' ' Cinema Romantico: Accents ’n Stuff

Monday, January 31, 2022

Accents ’n Stuff


Back in 2006, the Paleozoic Era of this blog, meaning no link will be forthcoming, I wrote a review of “Mission: Impossible III.” In it, I briefly reference the scene where Tom Cruise’s IMF agent Ethan Hunt employs a bad Italian accent after breaking into Vatican City. At least, that was the exact adjective I used to describe his attempt at speaking Italian: bad. This description piqued the curiosity of Friend of the Blog Rory. He wondered if Tom Cruise’s Italian accent really was bad. So, he found a few clips of Tom trying out Italian and played them for an Italian woman in his department at Duke University. Her analysis: that even though you could tell he was clearly not Italian by contrast with an Italian native speaker in the scene where he passes a priest, she was nevertheless impressed by his pronunciation. I had been owned. 
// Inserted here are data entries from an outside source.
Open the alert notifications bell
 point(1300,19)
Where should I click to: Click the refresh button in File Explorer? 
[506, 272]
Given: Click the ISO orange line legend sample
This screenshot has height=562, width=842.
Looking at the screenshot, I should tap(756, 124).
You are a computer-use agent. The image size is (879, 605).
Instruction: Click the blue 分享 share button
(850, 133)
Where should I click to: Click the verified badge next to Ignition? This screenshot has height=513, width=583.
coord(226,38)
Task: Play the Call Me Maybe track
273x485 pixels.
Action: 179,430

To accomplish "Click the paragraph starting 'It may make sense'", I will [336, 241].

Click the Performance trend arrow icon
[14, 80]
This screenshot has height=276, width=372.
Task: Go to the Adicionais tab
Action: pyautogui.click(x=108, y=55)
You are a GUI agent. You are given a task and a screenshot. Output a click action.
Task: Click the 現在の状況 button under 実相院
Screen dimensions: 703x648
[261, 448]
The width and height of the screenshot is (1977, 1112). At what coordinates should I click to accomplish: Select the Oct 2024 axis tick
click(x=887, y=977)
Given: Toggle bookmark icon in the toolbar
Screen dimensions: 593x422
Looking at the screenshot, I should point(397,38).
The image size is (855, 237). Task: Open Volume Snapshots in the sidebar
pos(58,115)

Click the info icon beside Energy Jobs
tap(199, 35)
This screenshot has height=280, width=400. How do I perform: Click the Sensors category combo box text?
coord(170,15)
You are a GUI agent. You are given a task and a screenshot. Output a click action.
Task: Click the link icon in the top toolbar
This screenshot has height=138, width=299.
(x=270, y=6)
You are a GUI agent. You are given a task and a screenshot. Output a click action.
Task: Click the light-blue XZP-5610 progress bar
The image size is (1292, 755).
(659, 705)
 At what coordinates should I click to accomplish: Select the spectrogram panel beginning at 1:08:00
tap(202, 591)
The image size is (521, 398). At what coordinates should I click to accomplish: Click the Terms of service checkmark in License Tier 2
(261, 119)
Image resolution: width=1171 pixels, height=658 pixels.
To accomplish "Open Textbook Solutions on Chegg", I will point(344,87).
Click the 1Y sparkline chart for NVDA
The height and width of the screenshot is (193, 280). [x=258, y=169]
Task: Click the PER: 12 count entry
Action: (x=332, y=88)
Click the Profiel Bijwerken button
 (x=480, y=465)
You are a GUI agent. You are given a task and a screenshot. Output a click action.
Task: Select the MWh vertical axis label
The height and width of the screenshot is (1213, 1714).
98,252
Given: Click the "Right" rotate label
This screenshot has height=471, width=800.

It was a formative experience for me. Deeming Cruise’s Italian accent bad was merely a reflexive tic, I realized. Who am I, American Midwesterner, to judge anyone’s Italian accent. “Like I really know what I’m talking about,” George Costanza once said to Cheryl Fong upon ostensibly approving the taste of a just opened bottle of wine. I took that experience to heart and now refrain from judging an American actor’s foreign accent as good or bad. I’m really only qualified to judge central Iowan accents anyway. If I enjoy an accent, like I did Amy Ryan’s in “Gone Baby Gone”, I’ll say it. And if I admire an actor for attempting an accent, like I did Canadian Kevin McGarry in Hallmark’s “The Wedding Veil” because NO ONE attempts accents in those movies, I’ll say it too. Are they good accents? I haven’t the foggiest. 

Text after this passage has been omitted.